Notes / Post-apocalypse  ■  #***

水銀座『看護婦の手紙 その2 (「銀の牙)断片』 2010年1月23日 みろくさんぶ

演出ノート AYAME-鈴木大治

『看護婦の手紙』は一人芝居ではない。演劇のモノローグシーンを一人芝居とは言わぬように、『看護婦の手紙』は一人芝居ではない。『看護婦の手紙』はモノローグでもない。『看護婦の手紙』には「最小」二人の登場人物がいる。その登場人物の一人の台詞を「台本上から」消したのが『看護婦の手紙』である。

『看護婦の手紙』は「断片化」された「大きな物語」である。

断片化された事で、「物語」は小さなものになっただろうか? 安全無事な演劇ならば、部分が全体を超えることはない。しかし私が「物語の断片化」で構想したのは、「圧縮演劇」である。私はこの発想をJ・G・バラードの「濃縮小説」から得た。

『看護婦の手紙』には複数の物語が圧縮されている。

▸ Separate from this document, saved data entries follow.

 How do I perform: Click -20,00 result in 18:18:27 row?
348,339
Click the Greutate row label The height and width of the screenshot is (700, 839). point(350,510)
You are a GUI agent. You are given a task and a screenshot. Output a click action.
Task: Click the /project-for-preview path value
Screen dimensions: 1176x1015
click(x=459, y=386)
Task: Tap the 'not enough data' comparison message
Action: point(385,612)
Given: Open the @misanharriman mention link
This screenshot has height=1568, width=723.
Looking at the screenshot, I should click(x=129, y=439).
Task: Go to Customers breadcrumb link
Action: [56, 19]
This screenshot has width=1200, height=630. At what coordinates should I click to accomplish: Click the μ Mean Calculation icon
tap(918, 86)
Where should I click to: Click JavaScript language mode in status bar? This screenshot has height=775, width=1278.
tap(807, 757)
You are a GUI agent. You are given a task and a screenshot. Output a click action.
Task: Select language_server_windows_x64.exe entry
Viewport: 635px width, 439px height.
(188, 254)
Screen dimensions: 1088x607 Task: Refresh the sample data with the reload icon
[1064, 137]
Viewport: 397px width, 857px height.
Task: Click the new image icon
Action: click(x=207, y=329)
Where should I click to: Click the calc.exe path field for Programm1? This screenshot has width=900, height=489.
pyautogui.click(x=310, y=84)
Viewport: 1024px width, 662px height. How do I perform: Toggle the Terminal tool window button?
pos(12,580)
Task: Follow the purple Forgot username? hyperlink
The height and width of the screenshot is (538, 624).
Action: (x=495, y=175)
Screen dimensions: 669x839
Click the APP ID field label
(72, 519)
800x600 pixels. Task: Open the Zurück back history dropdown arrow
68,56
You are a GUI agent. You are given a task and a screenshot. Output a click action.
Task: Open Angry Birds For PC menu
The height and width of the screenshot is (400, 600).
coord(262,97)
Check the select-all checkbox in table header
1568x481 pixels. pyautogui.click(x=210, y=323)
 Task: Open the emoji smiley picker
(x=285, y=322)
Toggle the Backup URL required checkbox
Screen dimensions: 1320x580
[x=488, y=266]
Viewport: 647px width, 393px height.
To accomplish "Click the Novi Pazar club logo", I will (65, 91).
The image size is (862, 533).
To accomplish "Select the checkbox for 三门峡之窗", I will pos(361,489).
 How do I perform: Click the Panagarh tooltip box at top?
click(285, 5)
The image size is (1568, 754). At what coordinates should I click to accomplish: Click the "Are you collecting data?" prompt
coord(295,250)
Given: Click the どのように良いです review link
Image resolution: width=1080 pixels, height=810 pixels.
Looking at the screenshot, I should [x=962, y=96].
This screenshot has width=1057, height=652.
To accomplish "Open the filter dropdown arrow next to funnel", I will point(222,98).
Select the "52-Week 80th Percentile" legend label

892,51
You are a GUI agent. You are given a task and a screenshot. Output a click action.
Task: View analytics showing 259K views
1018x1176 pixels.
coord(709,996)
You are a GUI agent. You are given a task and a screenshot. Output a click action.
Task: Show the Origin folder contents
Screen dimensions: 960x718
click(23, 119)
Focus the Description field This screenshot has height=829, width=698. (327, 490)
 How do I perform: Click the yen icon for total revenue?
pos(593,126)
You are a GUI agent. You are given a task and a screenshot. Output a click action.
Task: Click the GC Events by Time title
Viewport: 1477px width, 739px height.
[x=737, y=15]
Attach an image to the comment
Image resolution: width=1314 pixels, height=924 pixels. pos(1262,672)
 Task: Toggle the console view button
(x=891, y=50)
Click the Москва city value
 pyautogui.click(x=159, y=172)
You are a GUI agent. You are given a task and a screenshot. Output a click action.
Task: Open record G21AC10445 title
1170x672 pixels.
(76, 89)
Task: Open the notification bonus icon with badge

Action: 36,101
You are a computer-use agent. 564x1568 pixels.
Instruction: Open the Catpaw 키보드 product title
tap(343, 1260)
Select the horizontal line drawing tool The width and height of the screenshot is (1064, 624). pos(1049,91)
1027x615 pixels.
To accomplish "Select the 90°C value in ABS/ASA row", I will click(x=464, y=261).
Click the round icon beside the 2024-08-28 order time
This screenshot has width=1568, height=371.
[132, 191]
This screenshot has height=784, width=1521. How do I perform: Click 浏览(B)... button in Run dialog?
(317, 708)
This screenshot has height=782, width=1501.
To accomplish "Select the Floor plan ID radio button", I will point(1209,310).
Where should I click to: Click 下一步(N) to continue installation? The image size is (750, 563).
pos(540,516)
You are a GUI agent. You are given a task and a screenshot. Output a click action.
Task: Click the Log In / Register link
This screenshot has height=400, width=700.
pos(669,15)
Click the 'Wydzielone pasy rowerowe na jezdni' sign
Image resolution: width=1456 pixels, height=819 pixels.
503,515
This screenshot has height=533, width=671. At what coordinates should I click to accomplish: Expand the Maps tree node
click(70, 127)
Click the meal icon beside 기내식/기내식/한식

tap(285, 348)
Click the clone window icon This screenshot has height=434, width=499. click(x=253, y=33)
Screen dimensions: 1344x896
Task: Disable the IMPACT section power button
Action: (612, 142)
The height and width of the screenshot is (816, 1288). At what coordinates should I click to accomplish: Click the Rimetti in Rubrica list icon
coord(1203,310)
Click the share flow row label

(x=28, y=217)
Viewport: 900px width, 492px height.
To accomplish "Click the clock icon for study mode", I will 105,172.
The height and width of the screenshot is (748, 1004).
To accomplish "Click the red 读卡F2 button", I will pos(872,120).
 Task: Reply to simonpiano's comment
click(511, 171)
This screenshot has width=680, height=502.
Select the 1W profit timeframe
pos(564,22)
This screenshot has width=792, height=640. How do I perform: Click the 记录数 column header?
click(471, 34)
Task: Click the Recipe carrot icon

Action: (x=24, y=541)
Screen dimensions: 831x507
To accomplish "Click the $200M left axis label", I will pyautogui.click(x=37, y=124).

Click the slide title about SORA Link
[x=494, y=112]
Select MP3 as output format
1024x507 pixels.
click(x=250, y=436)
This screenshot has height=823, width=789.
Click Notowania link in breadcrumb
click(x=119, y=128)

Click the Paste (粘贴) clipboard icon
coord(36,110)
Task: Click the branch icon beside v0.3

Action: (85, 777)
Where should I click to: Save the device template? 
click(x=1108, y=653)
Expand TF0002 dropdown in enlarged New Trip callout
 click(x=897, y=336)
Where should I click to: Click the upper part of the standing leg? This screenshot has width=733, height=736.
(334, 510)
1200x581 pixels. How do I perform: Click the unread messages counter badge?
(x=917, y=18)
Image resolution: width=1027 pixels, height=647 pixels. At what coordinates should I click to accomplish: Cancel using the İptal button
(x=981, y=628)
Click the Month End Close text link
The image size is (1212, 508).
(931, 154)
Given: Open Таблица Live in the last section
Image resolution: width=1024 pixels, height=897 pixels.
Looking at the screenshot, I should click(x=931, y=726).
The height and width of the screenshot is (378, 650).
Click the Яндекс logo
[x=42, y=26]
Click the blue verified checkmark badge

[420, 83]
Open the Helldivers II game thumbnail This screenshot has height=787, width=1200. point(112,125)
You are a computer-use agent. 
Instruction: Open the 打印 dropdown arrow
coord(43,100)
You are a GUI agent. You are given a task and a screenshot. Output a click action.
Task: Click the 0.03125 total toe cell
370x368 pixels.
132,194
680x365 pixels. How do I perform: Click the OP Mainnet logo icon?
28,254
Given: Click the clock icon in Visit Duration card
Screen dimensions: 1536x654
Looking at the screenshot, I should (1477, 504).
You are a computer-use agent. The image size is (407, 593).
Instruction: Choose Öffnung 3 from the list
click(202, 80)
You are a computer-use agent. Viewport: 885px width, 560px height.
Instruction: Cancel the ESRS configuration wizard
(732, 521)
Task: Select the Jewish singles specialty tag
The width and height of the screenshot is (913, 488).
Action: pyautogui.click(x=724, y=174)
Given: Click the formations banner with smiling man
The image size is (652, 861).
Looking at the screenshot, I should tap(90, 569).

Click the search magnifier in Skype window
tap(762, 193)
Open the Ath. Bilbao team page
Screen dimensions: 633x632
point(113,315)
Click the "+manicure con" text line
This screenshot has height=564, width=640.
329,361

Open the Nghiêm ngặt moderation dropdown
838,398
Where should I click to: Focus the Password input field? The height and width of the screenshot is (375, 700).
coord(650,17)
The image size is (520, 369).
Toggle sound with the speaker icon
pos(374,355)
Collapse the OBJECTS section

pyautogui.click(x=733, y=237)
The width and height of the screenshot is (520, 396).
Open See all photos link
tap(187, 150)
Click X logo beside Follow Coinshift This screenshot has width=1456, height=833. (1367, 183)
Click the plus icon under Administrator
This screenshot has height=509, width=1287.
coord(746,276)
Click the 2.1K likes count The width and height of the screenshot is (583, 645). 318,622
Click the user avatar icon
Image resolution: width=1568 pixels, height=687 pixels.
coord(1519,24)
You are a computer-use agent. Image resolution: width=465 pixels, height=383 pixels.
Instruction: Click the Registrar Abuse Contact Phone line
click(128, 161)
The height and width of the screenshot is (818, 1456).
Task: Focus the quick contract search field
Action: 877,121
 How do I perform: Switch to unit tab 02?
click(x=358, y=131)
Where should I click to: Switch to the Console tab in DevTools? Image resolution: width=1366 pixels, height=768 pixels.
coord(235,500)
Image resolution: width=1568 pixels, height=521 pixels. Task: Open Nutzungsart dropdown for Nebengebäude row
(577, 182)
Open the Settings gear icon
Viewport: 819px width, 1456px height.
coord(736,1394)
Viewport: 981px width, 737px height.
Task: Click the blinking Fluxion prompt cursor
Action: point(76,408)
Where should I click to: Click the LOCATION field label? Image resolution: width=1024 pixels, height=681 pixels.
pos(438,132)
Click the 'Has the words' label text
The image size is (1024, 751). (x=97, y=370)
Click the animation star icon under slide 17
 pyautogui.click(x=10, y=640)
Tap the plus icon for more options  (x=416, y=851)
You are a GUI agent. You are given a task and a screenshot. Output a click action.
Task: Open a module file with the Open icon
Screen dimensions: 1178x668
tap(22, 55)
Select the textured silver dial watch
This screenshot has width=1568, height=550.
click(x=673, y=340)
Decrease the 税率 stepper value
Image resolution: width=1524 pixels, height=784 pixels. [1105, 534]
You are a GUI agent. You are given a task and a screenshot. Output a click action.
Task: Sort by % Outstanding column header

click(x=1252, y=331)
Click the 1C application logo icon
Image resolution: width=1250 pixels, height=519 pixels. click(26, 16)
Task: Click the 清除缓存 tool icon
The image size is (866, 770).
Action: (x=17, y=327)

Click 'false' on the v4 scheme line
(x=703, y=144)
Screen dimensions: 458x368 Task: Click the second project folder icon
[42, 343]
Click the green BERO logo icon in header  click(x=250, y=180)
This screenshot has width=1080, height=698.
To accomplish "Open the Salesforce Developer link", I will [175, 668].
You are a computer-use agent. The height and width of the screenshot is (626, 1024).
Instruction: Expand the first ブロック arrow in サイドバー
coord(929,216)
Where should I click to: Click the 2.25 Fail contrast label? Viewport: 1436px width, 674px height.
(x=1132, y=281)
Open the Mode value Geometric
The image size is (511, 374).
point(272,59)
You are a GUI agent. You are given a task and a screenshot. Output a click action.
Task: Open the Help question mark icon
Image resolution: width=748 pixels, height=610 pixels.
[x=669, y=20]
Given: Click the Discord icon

例えば文学ならば『千夜一夜物語』の入れ子構造を思い浮かべてほしい、例えば美術ならばジョゼフ・コーネルのボックス・アートを意識してほしい。

圧縮された物語は観客の意識の中で解凍される。だが、テキストにはいくつもの罠が仕掛けられている。正しく物語を開くためには、観客は傍観者であることをやめなければならない。

私がこのような言い方をしてもよいのは、私が、演劇を演劇たらしめているのは観客だと考えているからである。観客は演劇の一部である。演劇は観客の存在、観客の視線によって演劇として成立するのである。演劇の外側に立つ傍観者は、おそらく罠にとらわれるであろう。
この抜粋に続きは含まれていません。